On Mon, Jun 23, 2014 at 01:05:54PM -0700, Austin Schuh wrote:
> I found 1 bug in XFS which I fixed, and I've uncovered something else that
> I'm not completely sure how to fix.
> 
> In xfs_bmapi_allocate, you create a completion, and use that to wait until
> the work has finished.  Occasionally, I'm seeing a case where I get a
> context switch after the completion has been completed, but before the
> workqueue has finished doing it's internal book-keeping.  This results in
> the work being deleted before the workqueue is done using it, corrupting
> the internal data structures.  I fixed it by waiting using flush_work and
> removing the completion entirely.
> 
> --- a/fs/xfs/xfs_bmap_util.c        2014-06-23 12:59:10.008678410 -0700
> +++ b/fs/xfs/xfs_bmap_util.c      2014-06-23 12:59:14.116678239 -0700
> @@ -263,7 +263,6 @@
>         current_set_flags_nested(&pflags, PF_FSTRANS);
> 
>         args->result = __xfs_bmapi_allocate(args);
> -       complete(args->done);
> 
>         current_restore_flags_nested(&pflags, PF_FSTRANS);
>  }
> @@ -277,16 +276,13 @@
>  xfs_bmapi_allocate(
>         struct xfs_bmalloca     *args)
>  {
> -       DECLARE_COMPLETION_ONSTACK(done);
> -
>         if (!args->stack_switch)
>                 return __xfs_bmapi_allocate(args);
> 
> 
> -       args->done = &done;
>         INIT_WORK_ONSTACK(&args->work, xfs_bmapi_allocate_worker);
>         queue_work(xfs_alloc_wq, &args->work);
> -       wait_for_completion(&done);
> +       flush_work(&args->work);
>         destroy_work_on_stack(&args->work);
>         return args->result;
>  }
> --- a/fs/xfs/xfs_bmap_util.h        2014-06-23 12:59:10.008678410 -0700
> +++ b/fs/xfs/xfs_bmap_util.h      2014-06-23 12:59:11.708678340 -0700
> @@ -57,7 +57,6 @@
>         char                    conv;   /* overwriting unwritten extents */
>         char                    stack_switch;
>         int                     flags;
> -       struct completion       *done;
>         struct work_struct      work;
>         int                     result;
>  };

Ok, that's a surprise. However, I can't see how using flush_work()
solves that underlying context switch problem, because it's
implemented the same way:

bool flush_work(struct work_struct *work)
{
        struct wq_barrier barr;

        lock_map_acquire(&work->lockdep_map);
        lock_map_release(&work->lockdep_map);

        if (start_flush_work(work, &barr)) {
                wait_for_completion(&barr.done);
                destroy_work_on_stack(&barr.work);
                return true;
        } else {
                return false;
        }
}

start_flush_work() is effectively a special queue_work()
implementation, so if if it's not safe to call complete() from the
workqueue as the above patch implies then this code has the same
problem.

Tejun - is this "do it yourself completion" a known issue w.r.t.
workqueues? I can't find any documentation that says "don't do
that" so...?

A quick grep also shows up the same queue_work/wait_for_completion
pattern in arch/x86/kernel/hpet.c, drivers/md/dm-thin.c,
fs/fs-writeback.c, drivers/block/drbd/drbd_main.c....
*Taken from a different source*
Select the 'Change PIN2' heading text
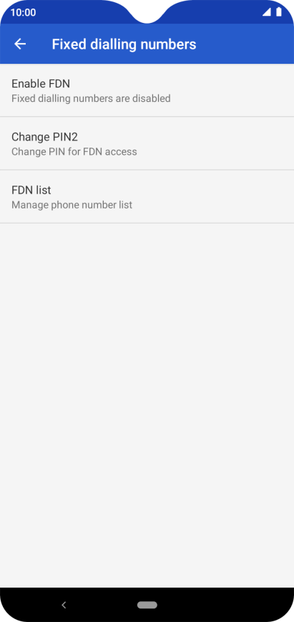The height and width of the screenshot is (622, 294). pyautogui.click(x=45, y=137)
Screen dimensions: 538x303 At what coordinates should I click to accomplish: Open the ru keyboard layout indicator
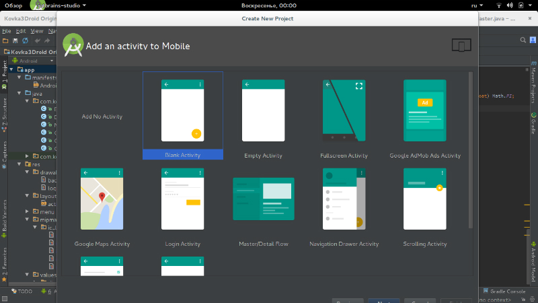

> I enabled event tracing (and added a new event which lists the number of
> workers running in a queue whenever that is changed).
> 
> To me, it looks like work is scheduled from irq/44-ahci-273 that will
> acquire an inode lock.  scp-3986 then acquires the lock, and then goes and
> schedules work.  That work is then scheduled behind the work from
> irq/44-ahci-273 in the same pool.  The first work blocks waiting on the
> lock, and scp-3986 won't finish and release that lock until the second work
> gets run.

IOWs, scp takes an inode lock and queues work to the xfs_alloc_wq,
then schedules. Then a kworker runs an xfs-data work item, which
tries to take the inode lock and blocks.

As I understand it, what then happens is that the workqueue code
grabs another kworker thread and runs the next work item in it's
queue. IOWs, work items can block, but doing that does not prevent
execution of other work items queued on other work queues or even on
the same work queue. Tejun, did I get that correct?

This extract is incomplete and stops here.